» **Selection**
····················

Kangura
- The cover of the November 1991 issue of Kangura. The title states, "Tutsi: Race of God", while the text to the right of the machete states, "Which weapons are we going to use to beat the cockroaches for good?". The man pictured is the second president of the First Republic, Grégoire Kayibanda, who made Hutu the governing ethnicity after the 1959 massacres.
- Editor: Hassan Ngeze
- Categories: Political, Propaganda
- Frequency: Bimonthly
- First issue: 1990
- Final issue: 6 April 1994
- Country: Rwanda
- Based in: Gisenyi
- Language: French and Kinyarwanda

= Kangura =

Racist magazine in Rwanda, 1990–1994

Kangura was a Kinyarwanda and French-language magazine in Rwanda that served to stoke ethnic hatred in the run-up to the Rwandan genocide. The magazine was established in May 1990, a few months prior to the invasion of the rebel Rwandan Patriotic Front (RPF), and continued publishing up to the genocide. Edited by Hassan Ngeze, the magazine was a response to the RPF-sponsored Kanguka, adopting a similar informal style. "Kangura" was a Rwandan word meaning "wake others up", as opposed to "Kanguka", which meant "wake up". The journal was based in Gisenyi.

The magazine was the print equivalent to the later-established Radio Télévision Libre des Mille Collines (RTLM), publishing articles harshly critical of the RPF and of Tutsis generally. Its sensationalist news was passed by word-of-mouth through the largely illiterate population. Copies of Kangura were read in public meetings and, as the genocide approached, during Interahamwe militia rallies.

····················

» **Objectives**
A. Using the Kangura article, decide whether each statement agrees with it, answering yes or no and quoting the words that settle it: (i) Kangura was based in Kigali. (ii) Kangura was established a few months before the RPF invasion. (iii) Copies of Kangura were read during Interahamwe militia rallies.
B. Turn the paragraph of the Kangura article that starts "The magazine was the print equivalent" into a short list that keeps its main facts.
C. Resume the Kangura article after its last sentence.
The rows that follow come from a separate source unrelated to the Kangura article.

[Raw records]
····················

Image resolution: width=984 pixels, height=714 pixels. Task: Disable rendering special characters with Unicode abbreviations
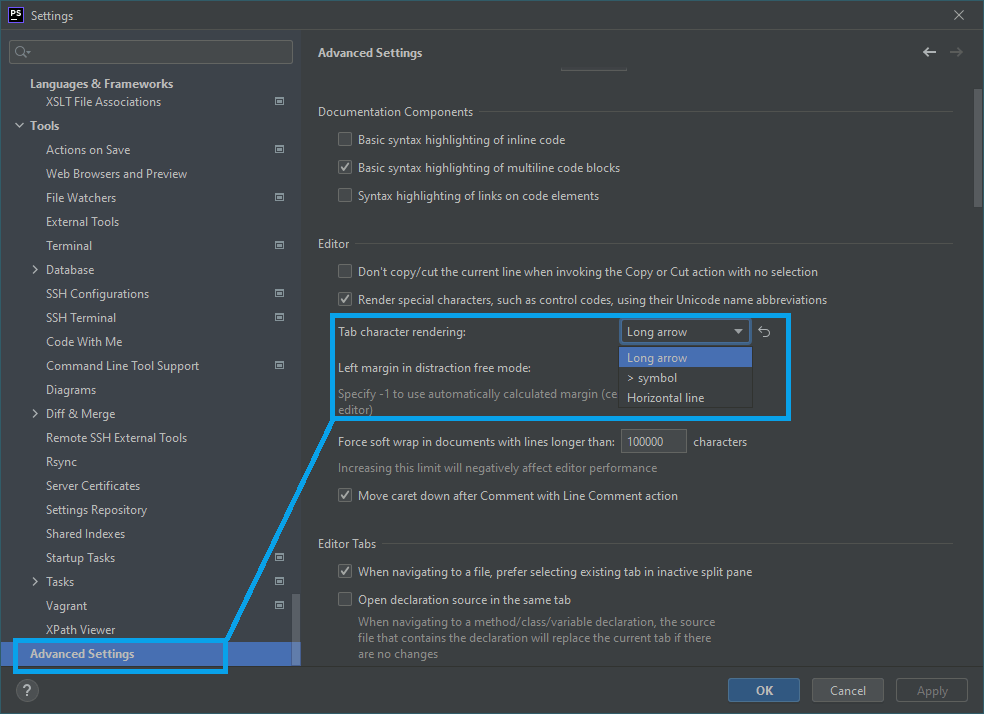point(344,299)
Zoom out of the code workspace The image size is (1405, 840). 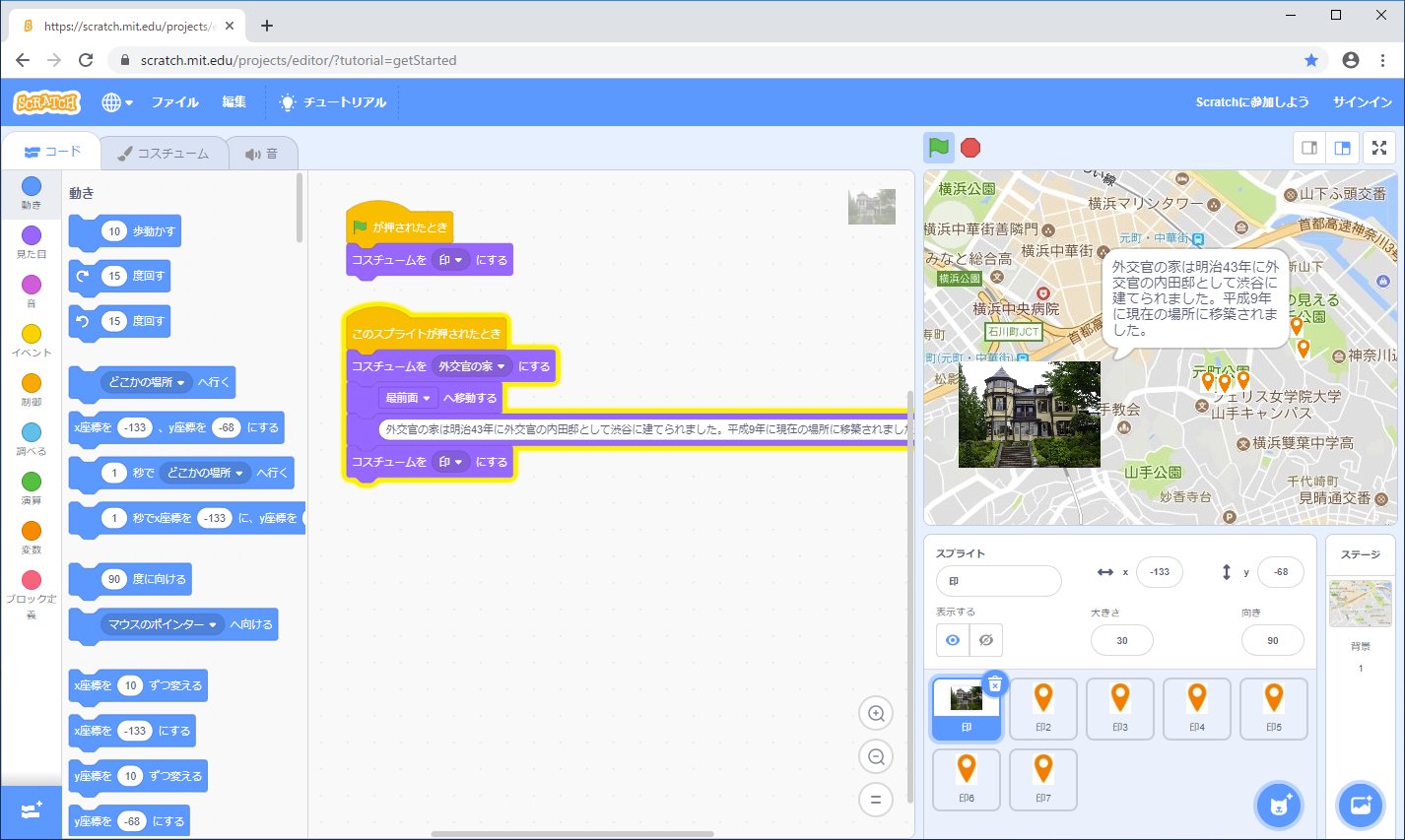[875, 757]
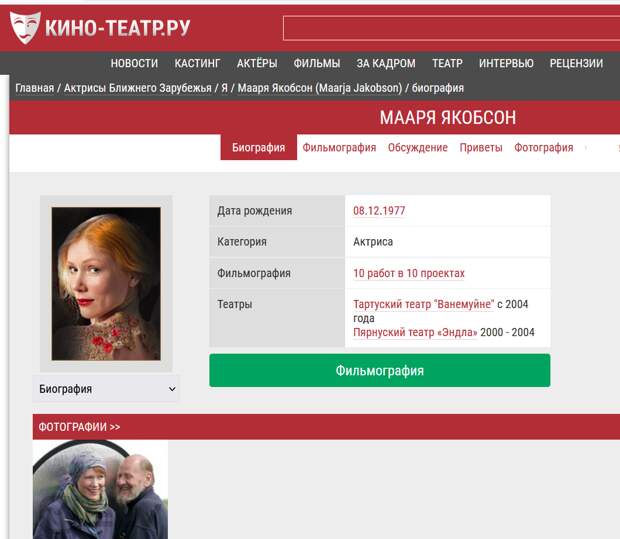
Task: Click the site search input field
Action: pyautogui.click(x=452, y=28)
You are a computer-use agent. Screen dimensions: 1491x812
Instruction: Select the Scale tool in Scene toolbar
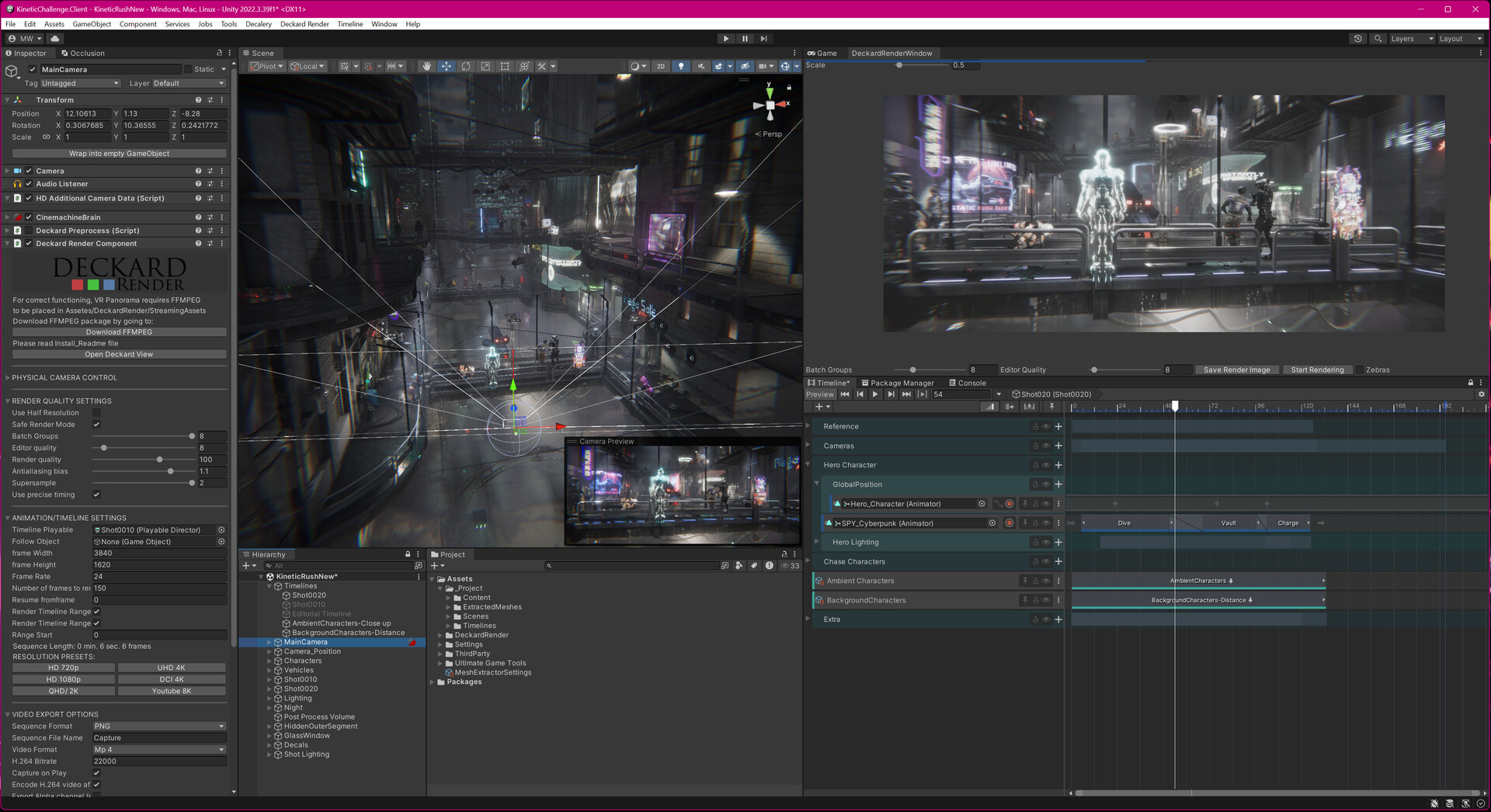pos(485,67)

····················

» **Final results**
A.
(i) No: "The journal was based in Gisenyi."
(ii) Yes: "established in May 1990, a few months prior to the invasion of the rebel Rwandan Patriotic Front (RPF)"
(iii) Yes: "as the genocide approached, during Interahamwe militia rallies"

B.
- It was the print counterpart of the later Radio Télévision Libre des Mille Collines (RTLM).
- It ran articles harshly critical of the RPF and of Tutsis in general.
- Its sensationalist news spread by word of mouth among a largely illiterate population.
- Copies were read aloud at public meetings and, as the genocide neared, at Interahamwe militia rallies.

C.
==Support and connections==

The journal was financed by military officers, MRND members and an intelligence agency of the government. Supporters included Lt.-Col. Anatole Nsengiyumva and Protais Zigiranyirazo, both later charged by the International Criminal Tribunal for Rwanda. Two language editions were published twice a month in batches of 1,500 to 3,000 copies. Some of the early editions were published on government printing presses. Due to the magazine's close ties with the government, it came to be viewed as a vehicle for the government of President Juvénal Habyarimana to test ideas, though Kangura did not hesitate to criticize the president over perceived concessions made during the negotiations in Arusha with the rebel Rwandan Patriotic Front (RPF). Kangura criticised democracy as sowing discord between Hutu and called for rallying around the MRND.

Kangura was key in fomenting extremism and, in turn, became the mouthpiece of the CDR upon its founding in February 1992. The CDR was an extremist offshoot of the MRND that campaigned for a "pure Hutu" nation and prohibited Rwandans with Tutsi grandparents from joining. While initially formed to give the MRND and Habyarimana deniability for the positions espoused, the CDR soon developed a life of its own. Roméo Dallaire, the Force Commander of UNAMIR, the United Nations peacekeeping force, would later refer to Kangura as "their [the CDR's] propaganda rag" and a "scurrilous extremist newspaper".

The extensive connections of Kangura to the ruling elite appeared to give the magazine inside knowledge. "People who might otherwise have ignored [the magazine] paid attention, because Kangura seemed to know what was going to happen before it did," stated Kenyan journalist Mary Kimani.

==Content==
An article in the sixth issue, published December 1990, was the first publication of the "Hutu Ten Commandments", which decreed that Hutus who interacted with Tutsis were traitors. The propaganda of Kangura targeted women in particular, accusing Tutsi women of seducing Hutu in order to spy on them and mollify them, but only bearing the children of other Tutsi. Another article of December 1990 claimed that the Tutsi were prepared for a war. The back of issue six was a picture of French president François Mitterrand with the caption, "It is during hard times that one comes to know one's true friends."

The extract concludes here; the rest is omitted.